The dollar was up there with the leaders on Monday. And a motley bunch they were too; tagging along with the USD were the CHF, JPY, CAD and ZAR, so it was not just a matter of investors seeking a safe haven. What they did have in common, though, was a lack of involvement with the EUR and GBP. As much as anything, investors were moving into the USD because of what it wasn't, not what it was. It strengthened by 0.3% against the EUR and 0.4% against the GBP. Other then the Chicago Fed's National Activity Index, which slid from 0.27 to 0.17, there were no US ecostats for investors to play with.
In Euroland it was more of the same: investors take a dim view of the way Italian lawmakers are behaving as if money was no object. They were initially optimistic on Monday morning that the EU was not about to go into battle with Rome regarding its plan to run a 2.4% deficit next year. Also, the Moody's rating downgrade delivered Friday was apparently not a portent of more cuts in the pipeline.
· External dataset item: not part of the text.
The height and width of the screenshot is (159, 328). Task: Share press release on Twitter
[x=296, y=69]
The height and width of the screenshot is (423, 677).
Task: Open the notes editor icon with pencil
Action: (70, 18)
But then Italy declared itself ready to face down any EU objections to its budget. The EUR went into retreat.
The Loonie only had one economic statistic to contend with and it was not very good. Expectations had been low for August's wholesale sales - they were forecast to be flat on the month. However, they turned out to be down by 0.1% and the previous month's increase was downwardly revised from 1.5% to 1.1%. But never mind: Toronto is a long way from Europe and a rate increase is expected tomorrow from the Bank of Canada. So the CAD was let off the hook and it was just about unchanged on the day against the USD.
More of the same in Euroland was matched by more of the same in Britain. After a few days' reprieve Brexit began once again to bite at the GBP's heels. On this occasion the problem was the prime minister's coalition partner, Northern Ireland's tiny Democratic Unionist Party, threatening to vote against the government's divorce plan. Whether or not it actually does so is beside the point; the simple threat was another unwelcome reminder that the whole Brexit fiasco is built on shifting sand and that something else could go wrong at any minute.
The yen was the best of the bunch, Japan being further removed from Europe than any of the other contenders. Until London opened this morning it was fractionally ahead of the USD but the gap was not wide. When European investors got hold of it, however, they decided that safety was the word of the day. Switzerland's franc was okay but Japan's yen was better. The JPY moved higher in the early London session, taking it 0.5% ahead of the USD.